Alexandra Kovacs's “Beyond Shame and Blame in Pauline Johnson’s Performance Histories” exemplifies the highest thought in research. If offers an historical framework for understanding and reframing Pauline Johnson’s theatrical performances through compelling archival research. And it illustrates the extent to which our willingness to expand our methods and to overturn our assumptions and pre-suppositions transforms the researcher and renders transformative results. At once exhilarating and cautionary, this eloquent work also enjoins us to consider the damage to "early Indigenous subjects" perpetrated by careless "oversight," personal bias, or inappropriate "approaches taken thus far" in research praxis (49). Kovacs builds a strong, elegant defence of those who can no longer speak for themselves, re-writing popular historical notions and re-righting our understanding of the Mohawk performer-poetess Pauline Johnson and her sister, historian Evelyn Johnson.
Pushing against the "critical shaming" of Pauline Johnson for her "troubling," "Indian" costume (40) Kovacs examines the "codes" and "protocols involved in the development of costumes" in the Victorian period (43), demonstrating how Johnson worked within and "beyond" these exigencies by employing her ingenuity, histrionic abilities and key props to transform a versatile material base into an entire wardrobe suited to multiple Indigenous characters. In so doing, we are able to move past questions surrounding Johnson's "authenticity" or accusations levelled against her "hollow activism" and appreciate Pauline Johnson's tenacious creativity, gymnastic performativity, courageous talent, and elegant tenacity. Kovacs allows us to see these aspects of Johnson's life and art through new, unjaded eyes.

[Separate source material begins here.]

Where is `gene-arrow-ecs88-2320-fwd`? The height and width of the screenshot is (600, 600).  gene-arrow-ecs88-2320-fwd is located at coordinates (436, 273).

In locating and publicizing extant scripts performed (and not authored by) Pauline Johnson, Alexandra Kovacs offers us new ways in which to imagine Johnson's performances and "frees Johnson's sister Evelyn from blame for erasing her entire performance archive" (49). This is a timely and important work, which unsettles the history of Johnson's work in the context of theatre studies in Canada and beyond.